Using some plausible values: let's say we have a 150 MHz (6.666 ns) AMBA clock domain in the FPGA and are using 32-bit APB. The theoretical max on chip data rate (given APB's throughput of one transaction per 3 clocks) is 1.6 Gbps.
But if the data is being sourced by a STM32H735 using the FMC interface (as will likely be the case for most of my upcoming projects) the max throughput for writes is one 64-bit word per 150 MHz * (1 address + 2 wait + 4 data + 2 CS# high = 9 cycles) or 1.06 Gbps.
The 7 series GTP has latency ranging from 65 to 234 UI at TX, and 141 to 916 UI at RX, depending on configuration, line coder sync phases, etc. Best case is 206.
Adding these up for a worst-case number, we get a max of 1150 UI.

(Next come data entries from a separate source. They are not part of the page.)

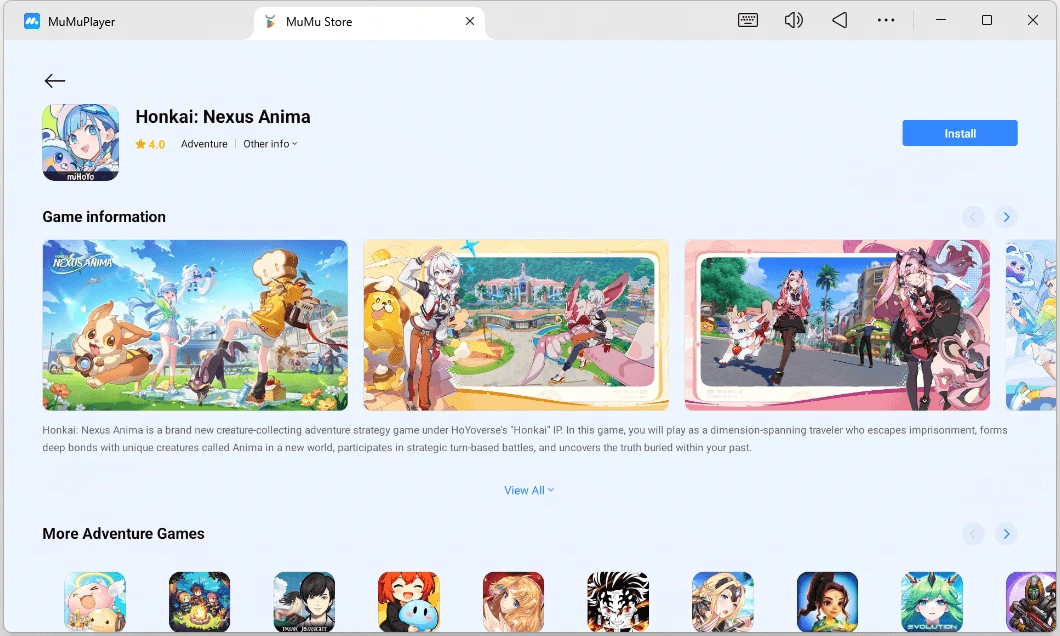This screenshot has height=636, width=1060.
Task: Click the Adventure category link
Action: point(204,144)
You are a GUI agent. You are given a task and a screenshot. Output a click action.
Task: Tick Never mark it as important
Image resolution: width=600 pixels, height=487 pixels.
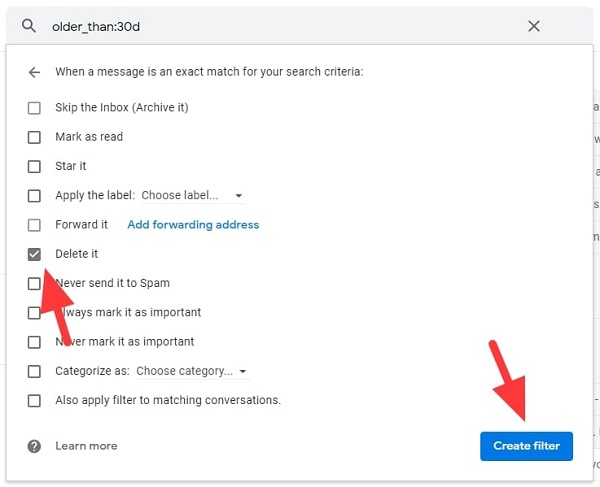pyautogui.click(x=35, y=342)

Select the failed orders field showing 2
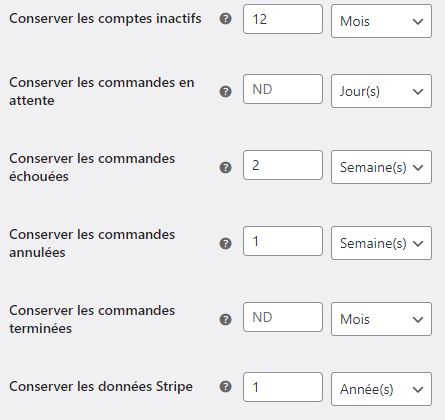click(283, 165)
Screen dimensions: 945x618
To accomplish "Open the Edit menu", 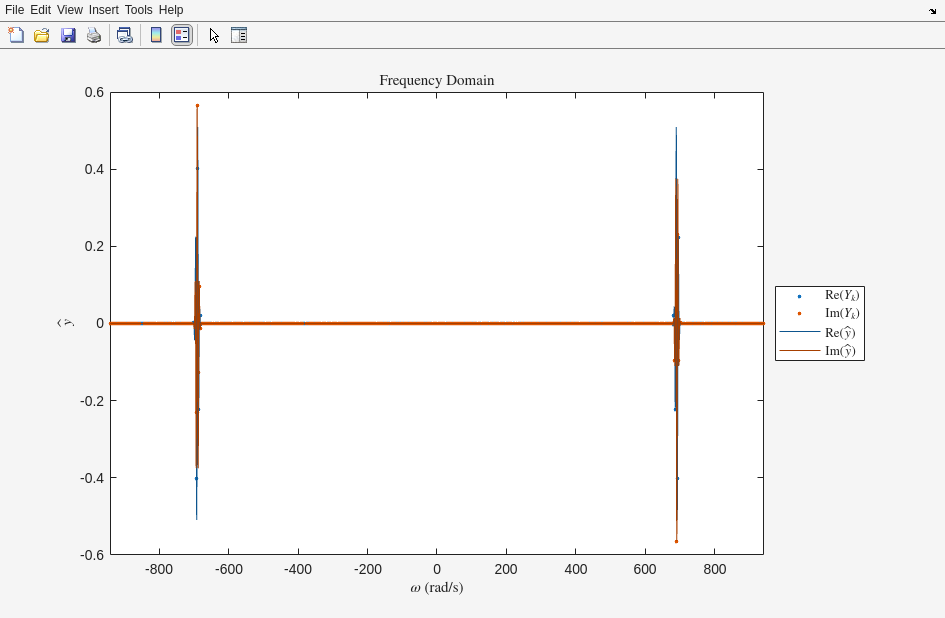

Suppose we run the SERDES at 2.5 Gbps (a nice round number sufficient to ensure we never saturate it). This gives (400 ps * 1150) = 460 ns one-way SERDES latency, or 69 AMBA clocks worst case. Best case is 82.4 ns or 13 AMBA clocks.
If we bump up to 5 Gbps (a nice round number doable by a -2 artix7 GTP) we get 200ps*1150 = 230 ns one way latency, or 35 clocks worst case. Best case is 41.2 ns or 7 AMBA clocks.
These are one-way numbers. If we are moving APB data in lock-step across the link, we have to double the latency to get a round trip flow control period.